Stored data
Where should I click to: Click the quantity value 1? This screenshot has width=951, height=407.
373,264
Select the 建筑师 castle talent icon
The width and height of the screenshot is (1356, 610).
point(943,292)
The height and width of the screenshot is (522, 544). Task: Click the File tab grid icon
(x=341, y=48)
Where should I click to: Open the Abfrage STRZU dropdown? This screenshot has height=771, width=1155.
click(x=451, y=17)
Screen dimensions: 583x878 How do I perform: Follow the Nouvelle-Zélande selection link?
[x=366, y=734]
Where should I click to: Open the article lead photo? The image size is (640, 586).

■ **Exercise goal**:
Change every "Where should I click to" in the listing to "Where do I click to" and leave everything else as it is.

■ **Complete answer**:
Where do I click to: Click the quantity value 1? This screenshot has width=951, height=407.
373,264
Select the 建筑师 castle talent icon
The width and height of the screenshot is (1356, 610).
point(943,292)
The height and width of the screenshot is (522, 544). Task: Click the File tab grid icon
(x=341, y=48)
Where do I click to: Open the Abfrage STRZU dropdown? This screenshot has height=771, width=1155.
click(x=451, y=17)
Screen dimensions: 583x878 How do I perform: Follow the Nouvelle-Zélande selection link?
[x=366, y=734]
Where do I click to: Open the article lead photo? The image size is (640, 586).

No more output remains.